Item 8.01 Other Events
On October 13, 2021, Summit Midstream Partners, LP, a Delaware
limited partnership (the “Partnership”), announced that, subject to
market and other conditions, Summit Midstream Holdings, LLC, a
Delaware limited liability company (“Summit Holdings”), and Summit
Midstream Finance Corp., a Delaware corporation (together with
Summit Holdings, the “Co-Issuers”), which are subsidiaries
of the Partnership, commenced a private offering (the “Offering”)

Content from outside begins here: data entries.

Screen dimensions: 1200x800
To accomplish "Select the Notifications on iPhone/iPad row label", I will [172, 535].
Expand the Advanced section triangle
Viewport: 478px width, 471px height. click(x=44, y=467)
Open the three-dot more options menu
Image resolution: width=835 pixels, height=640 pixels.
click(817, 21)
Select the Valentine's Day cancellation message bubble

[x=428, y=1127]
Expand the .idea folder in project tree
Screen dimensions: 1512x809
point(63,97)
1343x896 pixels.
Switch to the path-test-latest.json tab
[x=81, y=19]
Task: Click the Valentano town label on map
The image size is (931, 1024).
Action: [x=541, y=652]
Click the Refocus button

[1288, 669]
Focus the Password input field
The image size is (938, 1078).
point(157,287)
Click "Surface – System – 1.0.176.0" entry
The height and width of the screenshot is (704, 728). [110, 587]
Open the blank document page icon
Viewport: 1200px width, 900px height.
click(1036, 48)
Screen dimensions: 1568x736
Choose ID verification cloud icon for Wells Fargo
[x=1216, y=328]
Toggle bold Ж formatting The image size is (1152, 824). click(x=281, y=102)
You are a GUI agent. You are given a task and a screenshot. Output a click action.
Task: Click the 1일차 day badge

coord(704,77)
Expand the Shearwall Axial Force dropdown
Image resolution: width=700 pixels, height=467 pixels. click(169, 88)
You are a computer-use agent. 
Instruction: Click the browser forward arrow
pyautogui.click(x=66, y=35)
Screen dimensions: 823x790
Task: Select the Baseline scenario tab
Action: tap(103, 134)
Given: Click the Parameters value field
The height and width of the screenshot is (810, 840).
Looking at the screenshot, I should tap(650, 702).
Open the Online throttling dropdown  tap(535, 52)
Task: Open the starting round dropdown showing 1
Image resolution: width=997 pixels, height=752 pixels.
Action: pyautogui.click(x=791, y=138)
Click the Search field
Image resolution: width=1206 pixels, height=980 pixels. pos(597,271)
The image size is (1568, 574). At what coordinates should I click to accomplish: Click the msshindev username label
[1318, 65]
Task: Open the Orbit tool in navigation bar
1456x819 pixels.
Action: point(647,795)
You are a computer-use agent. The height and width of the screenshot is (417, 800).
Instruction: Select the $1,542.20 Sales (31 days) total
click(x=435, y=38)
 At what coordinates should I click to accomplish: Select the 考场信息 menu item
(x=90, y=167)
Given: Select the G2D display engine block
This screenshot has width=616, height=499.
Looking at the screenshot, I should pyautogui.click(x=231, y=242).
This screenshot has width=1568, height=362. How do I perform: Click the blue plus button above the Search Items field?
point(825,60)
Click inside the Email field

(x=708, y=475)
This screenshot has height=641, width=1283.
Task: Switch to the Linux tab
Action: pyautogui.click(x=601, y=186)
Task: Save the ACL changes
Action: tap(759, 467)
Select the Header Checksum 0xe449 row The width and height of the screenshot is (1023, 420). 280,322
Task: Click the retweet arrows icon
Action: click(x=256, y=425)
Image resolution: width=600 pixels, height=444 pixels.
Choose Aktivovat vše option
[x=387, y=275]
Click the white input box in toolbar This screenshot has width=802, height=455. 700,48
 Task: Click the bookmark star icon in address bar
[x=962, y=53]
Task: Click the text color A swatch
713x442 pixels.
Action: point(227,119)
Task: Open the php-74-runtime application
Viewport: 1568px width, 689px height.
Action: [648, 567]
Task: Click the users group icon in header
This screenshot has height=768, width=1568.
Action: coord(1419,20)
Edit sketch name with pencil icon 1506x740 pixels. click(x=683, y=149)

of up to $700,000,000 aggregate principal amount of Senior Secured
Second Lien Notes due 2026 (the “Notes”). The Notes are expected to
pay interest semi-annually and will be jointly and severally
guaranteed, on a senior second-priority secured basis, by the
Partnership and each restricted subsidiary of the Partnership
(other than the Co-Issuers)
that is an obligor under the credit agreement by and among Summit
Holdings, as borrower, Bank of America, N.A., as administrative
agent and trustee, and the several lenders and other agents party
thereto (the “ABL Credit Agreement”), which Summit Holdings expects
to enter into on our about the date on which the Notes are issued,
or the Co-Issuers’ 5.75%
Senior Notes due 2025 on the issue date of the Notes. The Notes
will not be registered under the Securities Act of 1933, as amended
(the “Securities Act”), and the Offering will be made pursuant to
Rule 144A and Regulation S of the Securities Act.
The Co-Issuers intend to
use the net proceeds from the Offering, together with cash on hand
and borrowings under the ABL Credit Agreement, to (i) repay in
full all of Summit Holdings’ obligations under the Third Amended
and Restated Credit Agreement, dated as of May 26, 2017 (as
amended or otherwise modified from time to time), among Summit
Holdings, the lenders from time to time party thereto and Wells
Fargo Bank, National Association, as administrative agent and
collateral agent (the “Revolving Credit Facility”), (ii) redeem all
of the $234,047,000 in aggregate principal amount outstanding of
the Co-Issuers’ 5.50%
Senior Notes due 2022 (the “2022 Notes”), (iii) pay accrued and
unpaid interest on the Revolving Credit Facility and 2022 Notes and
(iv) for general corporate purposes.
In connection with the Offering, the Co-Issuers also plan to deliver a
notice of conditional redemption (the “Redemption Notice”) calling
for redemption on November 12, 2021 (the “Redemption Date”) of
all the 2022 Notes at a redemption price equal to 100.0% of the
principal amount of the 2022 Notes to be redeemed, plus accrued and
unpaid interest, if any, on the 2022 Notes to be redeemed on the
Redemption Date (subject to the right of holders of record on the
relevant record date to receive interest due on an interest payment
date that is on or prior to the Redemption Date). The Co-Issuers intend to finance the
redemption of the 2022 Notes with a portion of the net proceeds
from the Offering. The Co-Issuers’ obligation to redeem the
2022 Notes will be conditioned upon the consummation, on or prior
to the redemption, of certain financing transactions that results
in net cash proceeds, after repayment of the Revolving Credit
Facility, in an amount at least sufficient to pay the redemption
price, all accrued and unpaid interest and all other amounts owing
under the indenture governing the 2022 Notes. The Co-Issuers will publicly announce and
notify the holders of the 2022 Notes and the trustee for the 2022
Notes if any of the foregoing conditions are not satisfied,
whereupon the Redemption Notice will be revoked and the 2022 Notes
will remain outstanding.
A copy of the related press release is filed herewith as Exhibit
99.1 and is incorporated into this Item 8.01 by reference.